House Bill 801, introduced by a host of state representatives including Big Island Reps. Nicole Lowen (D-North Kona), Jeanne Kapela (D-South Kona, Ka‘u) and Chris Todd (D-Hilo) aimed to prohibit the retail sale of combustion engine-powered mopeds starting Jan. 1, 2023, citing noise pollution as the primary concern.
The bill received mixed testimony in a Thursday afternoon hearing by the House Committee on Consumer Protection and Commerce. Environmental groups including Imua Alliance, Climate Protectors Coalition and Blue Planet Foundation voiced support for the bill as a means to combat climate change.
“We should take steps to accelerate Hawaii’s efforts to address climate change and develop a clean economy, including by reducing combustion-engine powered vehicles on our state’s streets,” said Kris Coffield, executive director of Imua Alliance in a statement.

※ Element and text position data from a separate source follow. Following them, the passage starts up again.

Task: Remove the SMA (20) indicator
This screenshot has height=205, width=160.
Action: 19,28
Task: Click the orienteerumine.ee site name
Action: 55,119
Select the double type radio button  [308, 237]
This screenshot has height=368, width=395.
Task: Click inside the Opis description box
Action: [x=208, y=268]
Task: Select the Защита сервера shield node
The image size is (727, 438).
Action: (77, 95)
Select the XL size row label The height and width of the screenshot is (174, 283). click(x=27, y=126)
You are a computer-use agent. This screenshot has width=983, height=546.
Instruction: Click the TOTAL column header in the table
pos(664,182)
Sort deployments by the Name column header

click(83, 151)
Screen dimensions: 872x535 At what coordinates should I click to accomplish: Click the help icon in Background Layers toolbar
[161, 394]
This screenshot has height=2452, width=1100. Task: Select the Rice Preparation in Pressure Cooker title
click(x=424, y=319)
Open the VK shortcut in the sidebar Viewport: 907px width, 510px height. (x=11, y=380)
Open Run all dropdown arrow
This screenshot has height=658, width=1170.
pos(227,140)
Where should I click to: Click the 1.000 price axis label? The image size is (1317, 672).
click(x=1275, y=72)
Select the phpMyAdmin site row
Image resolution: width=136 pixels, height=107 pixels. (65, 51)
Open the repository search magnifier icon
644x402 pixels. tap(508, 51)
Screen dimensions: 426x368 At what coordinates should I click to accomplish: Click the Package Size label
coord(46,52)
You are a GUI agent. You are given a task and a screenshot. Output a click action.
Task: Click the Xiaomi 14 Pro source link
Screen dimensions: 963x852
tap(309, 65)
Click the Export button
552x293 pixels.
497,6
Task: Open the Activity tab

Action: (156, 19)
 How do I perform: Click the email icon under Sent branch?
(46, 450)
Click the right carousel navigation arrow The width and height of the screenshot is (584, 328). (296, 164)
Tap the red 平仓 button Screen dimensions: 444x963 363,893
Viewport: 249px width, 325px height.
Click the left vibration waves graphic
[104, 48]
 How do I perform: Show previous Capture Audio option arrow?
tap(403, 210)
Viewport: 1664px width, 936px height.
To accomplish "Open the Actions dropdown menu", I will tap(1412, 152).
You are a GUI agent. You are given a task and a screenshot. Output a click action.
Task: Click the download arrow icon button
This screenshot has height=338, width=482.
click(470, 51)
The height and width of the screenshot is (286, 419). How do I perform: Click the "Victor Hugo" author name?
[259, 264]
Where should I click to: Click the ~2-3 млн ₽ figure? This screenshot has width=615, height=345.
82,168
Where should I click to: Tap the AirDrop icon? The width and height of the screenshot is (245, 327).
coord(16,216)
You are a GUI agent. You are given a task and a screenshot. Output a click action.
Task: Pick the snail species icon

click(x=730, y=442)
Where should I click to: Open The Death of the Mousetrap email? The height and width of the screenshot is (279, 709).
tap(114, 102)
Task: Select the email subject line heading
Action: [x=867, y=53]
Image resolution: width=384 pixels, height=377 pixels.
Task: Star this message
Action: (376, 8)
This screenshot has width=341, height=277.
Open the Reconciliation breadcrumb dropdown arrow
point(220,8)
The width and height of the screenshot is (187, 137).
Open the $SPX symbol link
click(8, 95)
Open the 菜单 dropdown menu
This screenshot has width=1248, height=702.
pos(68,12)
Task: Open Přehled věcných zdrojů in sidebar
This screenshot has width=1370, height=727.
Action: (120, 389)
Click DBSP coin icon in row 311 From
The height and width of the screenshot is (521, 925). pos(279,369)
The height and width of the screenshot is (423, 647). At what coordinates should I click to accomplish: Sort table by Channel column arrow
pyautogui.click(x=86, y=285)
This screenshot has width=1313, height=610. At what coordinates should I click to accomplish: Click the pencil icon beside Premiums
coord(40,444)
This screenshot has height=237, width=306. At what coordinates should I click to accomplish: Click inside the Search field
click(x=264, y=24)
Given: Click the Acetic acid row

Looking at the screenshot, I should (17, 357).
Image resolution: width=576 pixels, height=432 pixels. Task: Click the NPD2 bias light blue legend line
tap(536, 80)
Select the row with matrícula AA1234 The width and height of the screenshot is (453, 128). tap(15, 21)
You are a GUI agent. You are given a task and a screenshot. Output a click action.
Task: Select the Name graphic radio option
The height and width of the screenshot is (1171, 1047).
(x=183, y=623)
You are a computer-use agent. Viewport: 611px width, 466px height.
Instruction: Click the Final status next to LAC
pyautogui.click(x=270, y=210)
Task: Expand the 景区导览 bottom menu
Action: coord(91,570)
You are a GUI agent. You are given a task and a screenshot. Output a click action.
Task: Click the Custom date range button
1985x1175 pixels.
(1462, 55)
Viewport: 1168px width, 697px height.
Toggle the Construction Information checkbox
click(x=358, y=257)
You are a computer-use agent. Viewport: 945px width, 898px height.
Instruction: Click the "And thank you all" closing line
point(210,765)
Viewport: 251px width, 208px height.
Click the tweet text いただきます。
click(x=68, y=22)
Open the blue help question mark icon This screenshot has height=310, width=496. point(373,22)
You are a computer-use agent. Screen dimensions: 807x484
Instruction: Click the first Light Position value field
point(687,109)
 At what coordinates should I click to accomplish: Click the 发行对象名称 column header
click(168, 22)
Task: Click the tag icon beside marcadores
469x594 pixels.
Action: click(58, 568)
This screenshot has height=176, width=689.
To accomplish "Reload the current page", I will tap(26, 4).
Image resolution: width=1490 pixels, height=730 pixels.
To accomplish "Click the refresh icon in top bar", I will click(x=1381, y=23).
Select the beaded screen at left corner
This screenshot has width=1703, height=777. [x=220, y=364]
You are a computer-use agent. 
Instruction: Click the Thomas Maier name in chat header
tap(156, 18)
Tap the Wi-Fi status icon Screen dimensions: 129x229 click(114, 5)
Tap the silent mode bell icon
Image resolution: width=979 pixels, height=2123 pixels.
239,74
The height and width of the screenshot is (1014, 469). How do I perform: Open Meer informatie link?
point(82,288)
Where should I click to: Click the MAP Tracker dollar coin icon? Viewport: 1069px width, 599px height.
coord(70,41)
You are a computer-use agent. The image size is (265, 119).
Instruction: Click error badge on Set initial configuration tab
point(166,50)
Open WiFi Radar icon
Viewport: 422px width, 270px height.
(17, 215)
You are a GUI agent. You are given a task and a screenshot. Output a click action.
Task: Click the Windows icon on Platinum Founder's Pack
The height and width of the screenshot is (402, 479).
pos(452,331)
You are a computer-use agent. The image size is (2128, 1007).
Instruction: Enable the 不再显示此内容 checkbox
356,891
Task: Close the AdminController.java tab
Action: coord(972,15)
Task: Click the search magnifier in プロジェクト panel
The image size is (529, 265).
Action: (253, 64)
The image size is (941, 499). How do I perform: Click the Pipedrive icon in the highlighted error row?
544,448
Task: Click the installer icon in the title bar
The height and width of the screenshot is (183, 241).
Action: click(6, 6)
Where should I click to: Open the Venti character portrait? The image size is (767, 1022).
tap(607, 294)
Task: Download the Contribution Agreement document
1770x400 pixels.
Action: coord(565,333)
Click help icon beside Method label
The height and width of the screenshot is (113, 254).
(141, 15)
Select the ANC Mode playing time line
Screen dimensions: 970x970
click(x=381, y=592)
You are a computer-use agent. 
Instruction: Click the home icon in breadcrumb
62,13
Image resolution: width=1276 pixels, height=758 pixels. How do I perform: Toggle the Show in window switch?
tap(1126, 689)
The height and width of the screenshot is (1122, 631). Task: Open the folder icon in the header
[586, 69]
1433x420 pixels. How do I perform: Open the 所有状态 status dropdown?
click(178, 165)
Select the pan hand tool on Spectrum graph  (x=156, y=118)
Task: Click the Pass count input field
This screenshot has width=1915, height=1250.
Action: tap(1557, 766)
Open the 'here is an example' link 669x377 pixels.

Those expressing opposition included the group Retail Merchants of Hawaii and a number of moped sale and rental companies. Multiple testifiers disputed the bill’s claim that mopeds with factory mufflers were a serious problem.
“The noise-polluting mopeds that this bill is trying to get off the roads are an extremely small percentage of owners who find pleasure in modifying older mopeds,” said Nathan Bingham, owner of Hawaiian Style Rentals and Sales, noting that new mopeds sold today do not emit noise louder than the 100 decibels at half throttle allowed by current safety inspection requirements.
Committee Chairman Oahu Democratic Rep. Aaron Ling Johanson deferred the measure near the conclusion of the hearing. He expressed agreement with the spirit of the proposal, but ultimately decided against moving the bill forward.
“I think that, as we heard in testimony, there’s just a lot of issues with this bill,” he said. “It’s well intended and I agree with the spirit of it, but I think the incredibly soon deadline for implementation is not practical for those buying or selling mopeds at the present moment.”